--- Start of Excerpted data ---
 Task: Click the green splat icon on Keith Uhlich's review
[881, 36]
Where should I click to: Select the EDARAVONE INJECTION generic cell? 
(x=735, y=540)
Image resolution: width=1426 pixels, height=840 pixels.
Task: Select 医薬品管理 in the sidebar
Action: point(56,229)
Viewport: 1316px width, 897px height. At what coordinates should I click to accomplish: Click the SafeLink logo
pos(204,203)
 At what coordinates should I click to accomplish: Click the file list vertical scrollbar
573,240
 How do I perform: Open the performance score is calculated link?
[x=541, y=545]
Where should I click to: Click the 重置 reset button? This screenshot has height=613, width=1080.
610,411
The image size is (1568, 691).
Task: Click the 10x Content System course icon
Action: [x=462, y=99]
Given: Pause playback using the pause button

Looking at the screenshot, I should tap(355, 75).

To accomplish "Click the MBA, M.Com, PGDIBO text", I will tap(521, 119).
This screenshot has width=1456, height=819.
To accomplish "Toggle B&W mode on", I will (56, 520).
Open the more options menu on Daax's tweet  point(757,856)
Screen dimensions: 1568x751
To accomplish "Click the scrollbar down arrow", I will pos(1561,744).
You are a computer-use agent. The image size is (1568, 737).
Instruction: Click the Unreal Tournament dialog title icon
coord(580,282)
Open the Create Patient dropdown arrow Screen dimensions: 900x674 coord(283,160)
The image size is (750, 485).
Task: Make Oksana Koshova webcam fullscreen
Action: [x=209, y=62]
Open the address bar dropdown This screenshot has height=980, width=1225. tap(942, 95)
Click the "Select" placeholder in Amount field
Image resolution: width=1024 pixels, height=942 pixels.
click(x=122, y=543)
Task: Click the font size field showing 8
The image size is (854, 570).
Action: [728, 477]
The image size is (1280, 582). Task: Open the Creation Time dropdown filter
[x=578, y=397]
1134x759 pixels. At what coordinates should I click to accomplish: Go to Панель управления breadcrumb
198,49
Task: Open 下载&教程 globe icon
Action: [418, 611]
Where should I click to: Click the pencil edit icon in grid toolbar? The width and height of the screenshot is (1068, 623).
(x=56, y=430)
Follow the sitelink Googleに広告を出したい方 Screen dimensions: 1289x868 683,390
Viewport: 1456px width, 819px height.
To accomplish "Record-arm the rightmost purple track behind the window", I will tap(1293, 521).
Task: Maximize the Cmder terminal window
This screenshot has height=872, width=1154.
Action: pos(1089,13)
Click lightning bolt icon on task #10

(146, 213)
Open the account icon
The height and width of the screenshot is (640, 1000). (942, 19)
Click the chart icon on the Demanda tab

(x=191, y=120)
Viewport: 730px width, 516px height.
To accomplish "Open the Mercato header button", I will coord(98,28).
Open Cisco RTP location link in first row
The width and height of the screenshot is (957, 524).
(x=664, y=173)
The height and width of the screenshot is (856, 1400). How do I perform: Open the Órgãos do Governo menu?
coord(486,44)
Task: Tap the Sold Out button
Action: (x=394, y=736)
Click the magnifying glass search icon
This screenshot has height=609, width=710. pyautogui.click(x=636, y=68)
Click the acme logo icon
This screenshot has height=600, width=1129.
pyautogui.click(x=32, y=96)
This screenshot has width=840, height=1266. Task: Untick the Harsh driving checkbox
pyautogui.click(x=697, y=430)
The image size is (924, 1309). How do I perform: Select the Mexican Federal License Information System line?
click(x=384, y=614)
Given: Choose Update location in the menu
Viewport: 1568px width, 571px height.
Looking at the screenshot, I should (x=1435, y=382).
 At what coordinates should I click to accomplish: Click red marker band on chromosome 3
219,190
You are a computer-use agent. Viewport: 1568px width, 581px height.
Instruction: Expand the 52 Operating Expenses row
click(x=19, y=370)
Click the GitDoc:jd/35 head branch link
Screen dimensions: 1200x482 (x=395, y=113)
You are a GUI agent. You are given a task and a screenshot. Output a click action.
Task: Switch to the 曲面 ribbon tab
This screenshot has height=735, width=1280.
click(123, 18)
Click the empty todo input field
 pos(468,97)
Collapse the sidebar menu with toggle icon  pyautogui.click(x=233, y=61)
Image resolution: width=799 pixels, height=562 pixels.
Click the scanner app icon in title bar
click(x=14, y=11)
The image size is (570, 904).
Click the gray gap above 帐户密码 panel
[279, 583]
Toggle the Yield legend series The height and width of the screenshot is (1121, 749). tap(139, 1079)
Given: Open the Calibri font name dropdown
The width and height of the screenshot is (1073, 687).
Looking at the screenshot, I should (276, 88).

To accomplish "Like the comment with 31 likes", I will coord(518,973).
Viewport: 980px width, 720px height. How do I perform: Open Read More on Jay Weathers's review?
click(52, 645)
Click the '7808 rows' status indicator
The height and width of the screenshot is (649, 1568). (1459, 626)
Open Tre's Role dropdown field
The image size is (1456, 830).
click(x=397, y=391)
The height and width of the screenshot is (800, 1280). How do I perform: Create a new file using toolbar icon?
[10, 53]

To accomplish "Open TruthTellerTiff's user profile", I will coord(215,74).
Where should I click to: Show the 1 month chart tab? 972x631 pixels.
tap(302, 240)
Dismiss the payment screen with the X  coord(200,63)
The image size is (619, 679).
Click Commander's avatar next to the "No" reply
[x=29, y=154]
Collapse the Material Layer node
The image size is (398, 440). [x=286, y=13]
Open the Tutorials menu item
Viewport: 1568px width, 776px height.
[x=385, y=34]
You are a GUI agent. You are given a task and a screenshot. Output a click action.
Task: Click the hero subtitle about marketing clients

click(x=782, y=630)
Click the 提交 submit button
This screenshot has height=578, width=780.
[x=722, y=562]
--- End of Excerpted data ---
### What the task asks
Can you rewrite the data as a numbered list, from its first line up to and including the line containing "Action: [x=462, y=99]", leaving out any blank lines?

### Correct output
1.  Task: Click the green splat icon on Keith Uhlich's review
2. [881, 36]
3. Where should I click to: Select the EDARAVONE INJECTION generic cell? 
4. (x=735, y=540)
5. Image resolution: width=1426 pixels, height=840 pixels.
6. Task: Select 医薬品管理 in the sidebar
7. Action: point(56,229)
8. Viewport: 1316px width, 897px height. At what coordinates should I click to accomplish: Click the SafeLink logo
9. pos(204,203)
10.  At what coordinates should I click to accomplish: Click the file list vertical scrollbar
11. 573,240
12.  How do I perform: Open the performance score is calculated link?
13. [x=541, y=545]
14. Where should I click to: Click the 重置 reset button? This screenshot has height=613, width=1080.
15. 610,411
16. The image size is (1568, 691).
17. Task: Click the 10x Content System course icon
18. Action: [x=462, y=99]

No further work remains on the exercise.